STEVE: To me, it all comes down to a battle between credibility and competitiveness. As long as we live in a competitive society, if we tell a lie and it hurts our credibility, that's one thing. But of we're continually losing out to others who may gain that advantage by lying, I'm not sure how pragmatic or practical it will be to experience radical honesty.

PUNNETT: And I think Brad has a good message, but we should remember, too, that even though Euell Gibbons lived his life on pine cones, he still died at a fairly early age, and sometimes radical doesn't pay off quite like Brad promises, but I applaud your sincerity.

BLANTON: What we say about radical honesty is, radical honesty works pretty good most of the time.

BATTISTA: And Cathy in the audience.

BLANTON: That's the first honest commercial.

CATHY: I really am glad we have an ethicist, because my feeling is we don't recognize honor anymore because we don't teach shame anymore, and I wonder what his opinion was of that.

BLANTON: I don't believe teaching shame is a great value. I advocate honesty for purely pragmatic reasons, not for high moral principles. I don't have any high moral principles. I have low moral principles. I recommend that you tell the truth because your life works better, you're happier, you have more love, you have more affection. You have a lot happier life. You can pay attention to your life, rather than be preoccupied with things of the mind. And you get a freedom to relate to other people and to honor them as beings, and you get a quality of life that's much greater. It's for purely pragmatic reasons that it's better to tell the truth and let the chips fall where they may, and be radically honest so you can have power and intimacy in your life.

PUNNETT: Well, and I think that there is truth in that, and it's very important to remember. But it's also important to remember the connection between the heart and the mouth, and there are times when we talk about shame, we talk about the emphasis we're going to put on kids on learning what is wrong -- that many times, kids are still learning by what we do. And so we have to set the example for them to live by, and not just shame them when they get it wrong.

(APPLAUSE)

BLANTON: I agree.

BATTISTA: And a phone call from Arizona -- William, go ahead.

CALLER: Hi, Bobbie. My comments about this subject is I think lying sometimes could be appropriate when you're talking to a family member or something, to keep them from having a problem with what's going on in school or something. But when in public, like in the recent things you've heard in the news about the Sony review thing, I think lying could be damaging in the long run if done improperly. Lying is very dangerous, and if unchecked, could mess things up.

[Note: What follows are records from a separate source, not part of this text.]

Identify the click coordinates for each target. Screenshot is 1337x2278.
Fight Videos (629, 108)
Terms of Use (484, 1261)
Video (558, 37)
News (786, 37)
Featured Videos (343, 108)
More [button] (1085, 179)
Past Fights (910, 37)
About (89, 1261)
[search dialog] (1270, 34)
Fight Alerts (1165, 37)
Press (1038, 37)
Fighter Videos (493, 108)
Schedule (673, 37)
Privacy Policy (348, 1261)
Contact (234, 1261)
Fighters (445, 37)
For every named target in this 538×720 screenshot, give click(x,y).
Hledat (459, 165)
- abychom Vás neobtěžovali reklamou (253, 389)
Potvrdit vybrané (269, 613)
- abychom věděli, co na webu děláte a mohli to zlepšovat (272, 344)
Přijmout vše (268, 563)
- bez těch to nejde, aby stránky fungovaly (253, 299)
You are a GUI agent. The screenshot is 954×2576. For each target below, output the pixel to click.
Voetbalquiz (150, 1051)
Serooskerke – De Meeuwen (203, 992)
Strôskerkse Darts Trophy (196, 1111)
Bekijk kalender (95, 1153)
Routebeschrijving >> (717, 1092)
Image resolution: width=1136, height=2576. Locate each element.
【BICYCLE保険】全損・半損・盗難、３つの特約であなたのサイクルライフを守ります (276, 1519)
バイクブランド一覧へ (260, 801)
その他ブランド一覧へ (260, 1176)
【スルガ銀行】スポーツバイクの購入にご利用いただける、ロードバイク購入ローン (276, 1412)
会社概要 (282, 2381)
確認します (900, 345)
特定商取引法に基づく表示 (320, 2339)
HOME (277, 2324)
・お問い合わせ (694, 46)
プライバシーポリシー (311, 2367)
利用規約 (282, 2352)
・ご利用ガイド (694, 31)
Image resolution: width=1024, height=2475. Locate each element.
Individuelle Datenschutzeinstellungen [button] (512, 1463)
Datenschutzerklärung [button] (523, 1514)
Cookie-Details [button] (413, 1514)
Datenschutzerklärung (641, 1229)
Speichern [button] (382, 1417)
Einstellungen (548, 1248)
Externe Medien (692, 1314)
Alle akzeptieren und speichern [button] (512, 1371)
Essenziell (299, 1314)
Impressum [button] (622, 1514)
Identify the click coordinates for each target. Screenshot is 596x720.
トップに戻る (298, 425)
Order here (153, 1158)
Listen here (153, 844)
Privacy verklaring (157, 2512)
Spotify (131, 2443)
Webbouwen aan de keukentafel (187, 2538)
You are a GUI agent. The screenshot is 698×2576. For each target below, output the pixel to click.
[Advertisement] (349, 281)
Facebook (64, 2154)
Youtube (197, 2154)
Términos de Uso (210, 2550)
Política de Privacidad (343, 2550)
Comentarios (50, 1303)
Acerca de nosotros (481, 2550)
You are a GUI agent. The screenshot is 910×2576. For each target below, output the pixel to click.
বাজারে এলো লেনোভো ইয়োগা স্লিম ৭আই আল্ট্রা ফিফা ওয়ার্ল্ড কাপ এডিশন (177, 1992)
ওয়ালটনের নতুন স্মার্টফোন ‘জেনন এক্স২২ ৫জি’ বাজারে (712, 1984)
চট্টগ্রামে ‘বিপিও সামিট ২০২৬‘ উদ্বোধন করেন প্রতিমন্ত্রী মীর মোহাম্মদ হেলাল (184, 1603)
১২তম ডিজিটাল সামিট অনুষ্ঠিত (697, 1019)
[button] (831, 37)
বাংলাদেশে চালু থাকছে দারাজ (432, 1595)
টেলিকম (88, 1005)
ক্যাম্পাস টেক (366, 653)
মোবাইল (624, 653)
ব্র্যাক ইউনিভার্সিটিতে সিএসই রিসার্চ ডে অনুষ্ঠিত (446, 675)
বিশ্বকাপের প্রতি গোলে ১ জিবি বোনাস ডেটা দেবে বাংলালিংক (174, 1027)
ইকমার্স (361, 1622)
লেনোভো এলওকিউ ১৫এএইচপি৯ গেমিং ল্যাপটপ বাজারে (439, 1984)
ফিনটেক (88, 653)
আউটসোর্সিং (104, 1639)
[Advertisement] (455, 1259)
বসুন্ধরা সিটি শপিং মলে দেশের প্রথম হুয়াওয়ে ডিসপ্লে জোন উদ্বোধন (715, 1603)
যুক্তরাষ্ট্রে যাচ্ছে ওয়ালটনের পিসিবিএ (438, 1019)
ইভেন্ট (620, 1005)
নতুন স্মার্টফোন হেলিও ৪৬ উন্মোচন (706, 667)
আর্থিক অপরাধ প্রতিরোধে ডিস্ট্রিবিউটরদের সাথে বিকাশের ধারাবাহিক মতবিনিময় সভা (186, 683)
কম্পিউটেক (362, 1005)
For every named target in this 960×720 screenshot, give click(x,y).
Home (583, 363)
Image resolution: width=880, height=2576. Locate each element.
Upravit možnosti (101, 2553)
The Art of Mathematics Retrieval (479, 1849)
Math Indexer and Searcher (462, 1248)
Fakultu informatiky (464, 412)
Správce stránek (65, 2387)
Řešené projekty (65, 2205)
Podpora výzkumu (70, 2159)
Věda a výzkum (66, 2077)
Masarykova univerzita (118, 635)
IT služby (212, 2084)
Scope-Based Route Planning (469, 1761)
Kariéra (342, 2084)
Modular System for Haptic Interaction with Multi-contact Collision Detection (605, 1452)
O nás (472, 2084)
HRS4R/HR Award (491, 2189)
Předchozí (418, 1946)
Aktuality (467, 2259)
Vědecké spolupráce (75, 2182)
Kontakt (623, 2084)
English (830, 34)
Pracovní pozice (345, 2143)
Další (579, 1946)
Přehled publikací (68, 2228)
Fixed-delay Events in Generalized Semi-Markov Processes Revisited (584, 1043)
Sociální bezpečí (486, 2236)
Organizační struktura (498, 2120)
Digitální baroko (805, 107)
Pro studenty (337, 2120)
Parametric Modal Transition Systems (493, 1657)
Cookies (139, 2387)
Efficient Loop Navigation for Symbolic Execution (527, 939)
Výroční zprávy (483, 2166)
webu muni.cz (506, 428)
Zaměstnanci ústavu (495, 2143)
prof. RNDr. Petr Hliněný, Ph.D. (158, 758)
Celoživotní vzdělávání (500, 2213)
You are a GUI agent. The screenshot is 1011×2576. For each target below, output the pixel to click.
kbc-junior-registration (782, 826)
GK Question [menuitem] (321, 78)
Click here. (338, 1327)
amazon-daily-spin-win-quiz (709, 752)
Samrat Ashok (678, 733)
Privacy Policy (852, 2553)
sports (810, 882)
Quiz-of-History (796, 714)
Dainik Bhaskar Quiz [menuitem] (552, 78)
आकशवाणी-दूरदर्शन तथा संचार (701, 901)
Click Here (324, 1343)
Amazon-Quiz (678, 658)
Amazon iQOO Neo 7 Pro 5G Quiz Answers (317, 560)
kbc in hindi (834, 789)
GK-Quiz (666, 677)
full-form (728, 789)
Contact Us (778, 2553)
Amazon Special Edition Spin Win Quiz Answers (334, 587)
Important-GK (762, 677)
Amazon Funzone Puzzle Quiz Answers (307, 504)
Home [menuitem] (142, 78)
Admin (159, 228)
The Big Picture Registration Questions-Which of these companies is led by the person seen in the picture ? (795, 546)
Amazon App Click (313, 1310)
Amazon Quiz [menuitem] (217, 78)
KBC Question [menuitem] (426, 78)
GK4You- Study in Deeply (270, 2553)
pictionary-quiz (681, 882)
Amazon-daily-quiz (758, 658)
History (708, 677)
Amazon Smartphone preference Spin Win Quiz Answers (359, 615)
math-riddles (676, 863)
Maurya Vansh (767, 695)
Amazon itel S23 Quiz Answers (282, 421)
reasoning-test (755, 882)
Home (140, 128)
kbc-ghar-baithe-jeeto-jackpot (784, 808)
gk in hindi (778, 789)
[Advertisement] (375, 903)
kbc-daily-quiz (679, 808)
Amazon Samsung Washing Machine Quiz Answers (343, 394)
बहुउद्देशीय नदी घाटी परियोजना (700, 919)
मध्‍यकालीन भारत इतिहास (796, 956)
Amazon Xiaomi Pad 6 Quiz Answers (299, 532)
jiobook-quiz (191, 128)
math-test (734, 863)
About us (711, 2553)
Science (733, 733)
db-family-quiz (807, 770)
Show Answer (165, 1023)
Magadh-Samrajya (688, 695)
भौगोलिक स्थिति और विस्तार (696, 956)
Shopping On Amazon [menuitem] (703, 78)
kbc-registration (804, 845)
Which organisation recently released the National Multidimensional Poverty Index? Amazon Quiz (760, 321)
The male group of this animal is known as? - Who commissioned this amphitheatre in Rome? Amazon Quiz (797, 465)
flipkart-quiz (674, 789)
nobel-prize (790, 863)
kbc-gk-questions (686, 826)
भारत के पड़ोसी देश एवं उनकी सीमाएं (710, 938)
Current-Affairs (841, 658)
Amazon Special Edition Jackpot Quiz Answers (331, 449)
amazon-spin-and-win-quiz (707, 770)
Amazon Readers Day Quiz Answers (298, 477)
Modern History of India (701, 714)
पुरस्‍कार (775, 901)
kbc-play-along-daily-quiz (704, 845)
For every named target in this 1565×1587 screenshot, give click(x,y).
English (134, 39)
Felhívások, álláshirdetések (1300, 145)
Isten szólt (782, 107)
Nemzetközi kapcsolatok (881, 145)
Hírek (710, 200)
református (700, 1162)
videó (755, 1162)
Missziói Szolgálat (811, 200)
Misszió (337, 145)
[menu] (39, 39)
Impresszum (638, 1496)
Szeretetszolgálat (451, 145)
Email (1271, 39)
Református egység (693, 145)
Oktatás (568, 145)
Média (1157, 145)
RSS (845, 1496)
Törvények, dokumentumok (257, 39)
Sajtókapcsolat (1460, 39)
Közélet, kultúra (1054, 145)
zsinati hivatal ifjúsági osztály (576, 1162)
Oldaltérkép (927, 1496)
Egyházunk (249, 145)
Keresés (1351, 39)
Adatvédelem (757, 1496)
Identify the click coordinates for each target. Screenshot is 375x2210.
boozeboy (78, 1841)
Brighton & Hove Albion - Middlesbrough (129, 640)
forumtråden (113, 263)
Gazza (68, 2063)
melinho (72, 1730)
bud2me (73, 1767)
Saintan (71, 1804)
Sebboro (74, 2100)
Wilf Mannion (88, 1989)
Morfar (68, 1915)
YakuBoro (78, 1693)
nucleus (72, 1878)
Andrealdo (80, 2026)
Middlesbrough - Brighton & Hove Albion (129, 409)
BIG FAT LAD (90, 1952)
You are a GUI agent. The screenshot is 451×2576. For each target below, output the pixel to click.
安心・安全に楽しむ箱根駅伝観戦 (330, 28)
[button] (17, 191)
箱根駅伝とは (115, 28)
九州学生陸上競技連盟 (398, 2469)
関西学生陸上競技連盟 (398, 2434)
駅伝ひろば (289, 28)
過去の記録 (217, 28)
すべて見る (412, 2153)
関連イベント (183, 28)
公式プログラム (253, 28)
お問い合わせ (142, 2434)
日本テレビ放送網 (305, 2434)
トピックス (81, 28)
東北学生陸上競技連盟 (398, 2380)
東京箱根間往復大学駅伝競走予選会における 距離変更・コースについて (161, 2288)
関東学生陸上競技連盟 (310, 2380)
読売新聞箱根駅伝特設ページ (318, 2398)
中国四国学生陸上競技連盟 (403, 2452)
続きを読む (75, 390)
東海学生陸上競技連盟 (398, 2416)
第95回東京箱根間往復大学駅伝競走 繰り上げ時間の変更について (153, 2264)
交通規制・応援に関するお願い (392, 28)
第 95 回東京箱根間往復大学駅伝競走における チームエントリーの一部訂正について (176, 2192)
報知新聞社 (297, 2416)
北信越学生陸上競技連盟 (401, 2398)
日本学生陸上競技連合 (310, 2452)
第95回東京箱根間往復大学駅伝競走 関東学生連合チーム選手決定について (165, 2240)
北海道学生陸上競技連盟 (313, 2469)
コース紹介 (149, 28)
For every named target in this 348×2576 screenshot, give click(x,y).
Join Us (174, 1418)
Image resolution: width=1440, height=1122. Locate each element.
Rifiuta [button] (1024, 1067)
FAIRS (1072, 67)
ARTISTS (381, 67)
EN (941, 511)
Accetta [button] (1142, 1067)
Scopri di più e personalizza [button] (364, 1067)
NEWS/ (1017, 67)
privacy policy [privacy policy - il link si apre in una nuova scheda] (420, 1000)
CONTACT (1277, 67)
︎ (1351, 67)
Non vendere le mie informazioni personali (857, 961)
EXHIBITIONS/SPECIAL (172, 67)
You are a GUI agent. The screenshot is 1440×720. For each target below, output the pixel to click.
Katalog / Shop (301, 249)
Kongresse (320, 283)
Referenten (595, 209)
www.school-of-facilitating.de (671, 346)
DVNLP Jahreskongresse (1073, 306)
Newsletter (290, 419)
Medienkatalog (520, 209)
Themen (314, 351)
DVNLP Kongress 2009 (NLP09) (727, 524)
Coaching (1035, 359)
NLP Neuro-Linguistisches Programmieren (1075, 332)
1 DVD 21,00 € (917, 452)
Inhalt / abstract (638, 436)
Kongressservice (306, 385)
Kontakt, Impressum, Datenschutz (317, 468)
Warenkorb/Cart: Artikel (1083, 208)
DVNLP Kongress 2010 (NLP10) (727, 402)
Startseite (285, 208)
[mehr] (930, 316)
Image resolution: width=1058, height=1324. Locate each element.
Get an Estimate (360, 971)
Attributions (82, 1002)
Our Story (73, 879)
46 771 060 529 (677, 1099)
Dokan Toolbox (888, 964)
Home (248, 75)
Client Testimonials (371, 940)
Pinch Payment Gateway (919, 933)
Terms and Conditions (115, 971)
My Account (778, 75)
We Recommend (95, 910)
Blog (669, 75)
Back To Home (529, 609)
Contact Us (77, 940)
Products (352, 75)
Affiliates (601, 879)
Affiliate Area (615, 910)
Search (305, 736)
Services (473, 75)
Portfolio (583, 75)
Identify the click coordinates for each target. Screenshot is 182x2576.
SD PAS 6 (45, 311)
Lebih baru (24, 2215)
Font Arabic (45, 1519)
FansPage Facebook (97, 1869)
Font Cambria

Well, I think you need to tell the truth in your family, and that there's no -- lying done properly or not properly is again, a distinction that's very, very hard to figure out. I think for all the people that you're personally related, it's critical that you tell the truth in your family, even if it hurts people's feelings.

(CROSSTALK)

BATTISTA: And I'm telling the truth -- I'm running out of time, but a final e-mail from Nick in Wisconsin, who says: "Without lying, you couldn't go fishing."

(LAUGHTER)

BATTISTA: All right, Richard Shenkman, Brad Blanton, Ian Punnett, thank you all so much for joining us. Thank you for being with us as well. We'll see you again tomorrow for more TALKBACK LIVE.